Member of the Provincial Assembly of Punjab
- Incumbent
- Assumed office 24 February 2024

Personal details
- Political party: PMLN (2008-present)

= Zia Ullah Shah =

Pakistani politician and businessman

Zia Ullah Shah is a Pakistani politician who has been a Member of the Provincial Assembly of the Punjab since 2024. Previously, he served as a member of the Punjab Assembly from 2008 to 2013.

==Early life and education==
He was born on 22 August 1973. He has a BA degree and did graduated from University of the Punjab in 1994.

He served as a chairman of Water and Sanitation Agency.

==Political career==
He served as Nazim of Rawalpindi District Council from 2001 to 2005 and again from 2005 to 2008 before getting elected to the Provincial Assembly of the Punjab as a candidate of Pakistan Muslim League (N) (PML-N) from Constituency PP-11 Rawalpindi-V in the 2008 Pakistani general election.

In the 2013 Pakistani general election, he contested for the Punjab Assembly seat as a candidate of PML-N from constituency PP-11 Rawalpindi-XI but was defeated by Raja Rashid Hafeez, a candidate of Pakistan Tehreek-e-Insaf (PTI).
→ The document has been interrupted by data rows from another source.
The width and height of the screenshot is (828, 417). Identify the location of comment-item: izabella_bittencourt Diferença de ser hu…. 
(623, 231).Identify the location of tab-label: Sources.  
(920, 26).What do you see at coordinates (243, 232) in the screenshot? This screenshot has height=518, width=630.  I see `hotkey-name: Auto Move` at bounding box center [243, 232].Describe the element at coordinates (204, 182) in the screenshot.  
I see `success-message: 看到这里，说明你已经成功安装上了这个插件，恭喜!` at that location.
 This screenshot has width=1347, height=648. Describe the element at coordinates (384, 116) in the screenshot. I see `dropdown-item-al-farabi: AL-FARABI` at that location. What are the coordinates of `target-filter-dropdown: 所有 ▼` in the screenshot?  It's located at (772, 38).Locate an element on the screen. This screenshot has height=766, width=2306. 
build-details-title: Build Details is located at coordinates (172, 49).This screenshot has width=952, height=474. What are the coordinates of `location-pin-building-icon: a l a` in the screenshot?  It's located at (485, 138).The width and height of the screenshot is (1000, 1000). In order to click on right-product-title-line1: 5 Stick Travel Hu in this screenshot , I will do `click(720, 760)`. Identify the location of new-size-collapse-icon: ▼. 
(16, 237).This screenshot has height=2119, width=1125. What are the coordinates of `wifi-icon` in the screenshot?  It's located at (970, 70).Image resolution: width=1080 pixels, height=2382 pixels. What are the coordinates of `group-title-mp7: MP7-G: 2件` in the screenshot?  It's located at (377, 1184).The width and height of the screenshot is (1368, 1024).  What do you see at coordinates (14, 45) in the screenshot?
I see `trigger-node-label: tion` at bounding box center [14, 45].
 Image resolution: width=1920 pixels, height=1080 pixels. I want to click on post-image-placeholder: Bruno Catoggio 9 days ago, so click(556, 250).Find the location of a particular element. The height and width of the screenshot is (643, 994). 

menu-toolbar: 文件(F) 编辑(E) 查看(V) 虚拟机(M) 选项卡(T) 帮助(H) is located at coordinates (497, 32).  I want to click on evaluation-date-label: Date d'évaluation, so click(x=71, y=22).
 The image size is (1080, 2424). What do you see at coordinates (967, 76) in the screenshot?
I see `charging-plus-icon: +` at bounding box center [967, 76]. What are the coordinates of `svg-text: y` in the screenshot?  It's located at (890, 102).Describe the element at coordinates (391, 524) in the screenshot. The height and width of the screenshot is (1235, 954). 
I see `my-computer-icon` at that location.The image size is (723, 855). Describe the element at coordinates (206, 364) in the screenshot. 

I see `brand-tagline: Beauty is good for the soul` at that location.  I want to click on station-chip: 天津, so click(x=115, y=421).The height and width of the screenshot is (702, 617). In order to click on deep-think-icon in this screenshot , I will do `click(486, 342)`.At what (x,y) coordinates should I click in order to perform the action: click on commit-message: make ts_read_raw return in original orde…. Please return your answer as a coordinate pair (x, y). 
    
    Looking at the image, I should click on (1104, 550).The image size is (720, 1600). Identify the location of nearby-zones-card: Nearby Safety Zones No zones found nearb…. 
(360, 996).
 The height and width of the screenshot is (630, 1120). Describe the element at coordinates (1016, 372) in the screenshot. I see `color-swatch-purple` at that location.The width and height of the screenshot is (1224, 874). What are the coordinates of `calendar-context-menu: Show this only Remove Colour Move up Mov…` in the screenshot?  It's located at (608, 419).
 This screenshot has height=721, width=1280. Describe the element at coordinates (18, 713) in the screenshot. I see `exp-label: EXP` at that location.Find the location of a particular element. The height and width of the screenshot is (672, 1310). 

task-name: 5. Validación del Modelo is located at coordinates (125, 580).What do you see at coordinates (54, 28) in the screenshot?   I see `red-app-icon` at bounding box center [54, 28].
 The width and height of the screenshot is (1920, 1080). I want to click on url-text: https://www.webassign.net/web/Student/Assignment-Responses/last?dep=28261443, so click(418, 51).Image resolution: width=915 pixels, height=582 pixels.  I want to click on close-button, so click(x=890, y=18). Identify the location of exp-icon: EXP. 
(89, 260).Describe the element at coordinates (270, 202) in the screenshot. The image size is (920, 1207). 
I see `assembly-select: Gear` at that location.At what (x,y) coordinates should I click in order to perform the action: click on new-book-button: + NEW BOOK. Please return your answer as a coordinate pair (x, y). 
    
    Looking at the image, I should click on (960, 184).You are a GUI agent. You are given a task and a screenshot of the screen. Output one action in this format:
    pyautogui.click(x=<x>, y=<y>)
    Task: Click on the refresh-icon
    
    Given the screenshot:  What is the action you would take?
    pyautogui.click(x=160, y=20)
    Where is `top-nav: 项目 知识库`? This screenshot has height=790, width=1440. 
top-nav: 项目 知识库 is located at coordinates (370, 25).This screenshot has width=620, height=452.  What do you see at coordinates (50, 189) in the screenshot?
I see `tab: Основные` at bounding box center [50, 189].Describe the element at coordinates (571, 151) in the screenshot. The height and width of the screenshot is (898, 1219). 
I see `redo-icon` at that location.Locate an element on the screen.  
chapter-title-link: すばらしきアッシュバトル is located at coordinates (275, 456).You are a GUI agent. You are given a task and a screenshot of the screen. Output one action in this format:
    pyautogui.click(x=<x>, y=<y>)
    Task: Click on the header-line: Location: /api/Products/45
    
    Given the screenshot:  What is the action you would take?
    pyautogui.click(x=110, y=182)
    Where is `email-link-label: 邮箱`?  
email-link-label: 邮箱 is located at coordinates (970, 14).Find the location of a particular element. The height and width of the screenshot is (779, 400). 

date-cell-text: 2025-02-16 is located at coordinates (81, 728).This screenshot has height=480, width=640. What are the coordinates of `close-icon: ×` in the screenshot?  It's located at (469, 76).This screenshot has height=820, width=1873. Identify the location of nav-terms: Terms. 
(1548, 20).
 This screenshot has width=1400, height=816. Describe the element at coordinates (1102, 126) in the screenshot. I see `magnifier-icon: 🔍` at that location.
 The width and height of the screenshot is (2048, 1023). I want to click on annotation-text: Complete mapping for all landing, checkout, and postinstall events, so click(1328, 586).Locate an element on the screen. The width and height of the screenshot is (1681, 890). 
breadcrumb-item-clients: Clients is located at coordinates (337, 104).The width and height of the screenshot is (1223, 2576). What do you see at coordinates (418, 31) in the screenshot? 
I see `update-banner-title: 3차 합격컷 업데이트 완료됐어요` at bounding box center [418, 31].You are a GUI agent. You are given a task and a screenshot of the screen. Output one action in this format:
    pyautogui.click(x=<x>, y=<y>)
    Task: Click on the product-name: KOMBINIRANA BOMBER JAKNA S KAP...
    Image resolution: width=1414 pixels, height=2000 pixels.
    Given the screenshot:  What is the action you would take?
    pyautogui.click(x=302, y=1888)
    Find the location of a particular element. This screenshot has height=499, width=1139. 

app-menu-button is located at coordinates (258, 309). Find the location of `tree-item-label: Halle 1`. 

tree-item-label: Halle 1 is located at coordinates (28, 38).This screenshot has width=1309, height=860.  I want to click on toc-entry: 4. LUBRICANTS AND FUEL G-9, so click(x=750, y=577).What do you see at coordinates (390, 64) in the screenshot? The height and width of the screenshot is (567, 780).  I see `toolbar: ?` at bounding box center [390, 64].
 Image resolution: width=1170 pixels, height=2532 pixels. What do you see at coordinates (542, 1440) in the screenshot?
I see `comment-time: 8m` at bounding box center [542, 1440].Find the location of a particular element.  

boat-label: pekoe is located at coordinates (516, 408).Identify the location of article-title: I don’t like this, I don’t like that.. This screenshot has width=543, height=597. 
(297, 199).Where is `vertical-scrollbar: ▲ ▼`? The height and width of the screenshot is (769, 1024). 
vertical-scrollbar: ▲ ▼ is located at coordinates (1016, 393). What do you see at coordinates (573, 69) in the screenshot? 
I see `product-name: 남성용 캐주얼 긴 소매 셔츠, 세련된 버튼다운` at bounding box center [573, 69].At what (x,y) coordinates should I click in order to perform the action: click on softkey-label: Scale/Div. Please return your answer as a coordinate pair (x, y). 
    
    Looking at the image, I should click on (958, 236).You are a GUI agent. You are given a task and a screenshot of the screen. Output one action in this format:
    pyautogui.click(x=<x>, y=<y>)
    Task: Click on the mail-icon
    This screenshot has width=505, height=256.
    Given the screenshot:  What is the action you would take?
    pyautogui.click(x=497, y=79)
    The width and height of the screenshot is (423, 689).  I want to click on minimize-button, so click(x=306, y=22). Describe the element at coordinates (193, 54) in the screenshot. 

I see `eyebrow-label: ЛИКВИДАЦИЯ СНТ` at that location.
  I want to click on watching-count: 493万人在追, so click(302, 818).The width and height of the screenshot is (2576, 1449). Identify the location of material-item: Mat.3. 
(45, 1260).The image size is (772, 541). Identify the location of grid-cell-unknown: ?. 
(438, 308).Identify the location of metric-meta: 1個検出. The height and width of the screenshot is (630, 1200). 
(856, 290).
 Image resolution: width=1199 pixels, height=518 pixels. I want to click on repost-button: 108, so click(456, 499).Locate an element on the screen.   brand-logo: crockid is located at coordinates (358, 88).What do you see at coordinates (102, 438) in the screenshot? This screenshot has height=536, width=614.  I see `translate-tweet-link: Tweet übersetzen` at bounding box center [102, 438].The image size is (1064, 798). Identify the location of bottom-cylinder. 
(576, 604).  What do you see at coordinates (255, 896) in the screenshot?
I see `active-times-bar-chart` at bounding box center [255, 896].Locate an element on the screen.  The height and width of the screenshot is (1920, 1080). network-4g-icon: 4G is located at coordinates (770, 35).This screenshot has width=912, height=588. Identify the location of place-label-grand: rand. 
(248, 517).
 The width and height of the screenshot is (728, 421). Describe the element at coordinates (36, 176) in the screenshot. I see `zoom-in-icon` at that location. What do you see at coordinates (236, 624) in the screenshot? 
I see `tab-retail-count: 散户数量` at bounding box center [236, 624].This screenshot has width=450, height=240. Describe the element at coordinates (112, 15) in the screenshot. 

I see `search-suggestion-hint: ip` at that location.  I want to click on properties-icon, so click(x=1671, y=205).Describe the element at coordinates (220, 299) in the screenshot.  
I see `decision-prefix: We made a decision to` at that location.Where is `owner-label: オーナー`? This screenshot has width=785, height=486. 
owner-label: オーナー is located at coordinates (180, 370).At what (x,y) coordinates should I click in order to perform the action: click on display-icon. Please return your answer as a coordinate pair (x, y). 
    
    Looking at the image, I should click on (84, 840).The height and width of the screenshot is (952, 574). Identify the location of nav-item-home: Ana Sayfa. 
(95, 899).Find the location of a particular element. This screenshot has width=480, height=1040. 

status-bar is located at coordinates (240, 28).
He was re-elected to the Provincial Assembly of the Punjab as a candidate of PML-N from Constituency PP-16 Rawalpindi-X in the 2024 Pakistani general election.

==Assets==
In 2011, it was reported that according to the declarations of assets submitted by Shah, he possessed a house valued at Rs15 million, business and agriculture property worth Rs10.5 million, and his wife owned 50 tola gold. However, Shah stated that he did not own a car and had a "negligible" amount in the bank. Additionally, he disclosed that he had loans amounting to Rs6.5 million to repay to banks. DAWN remarked Shah's claims of not owning a car were difficult to believe.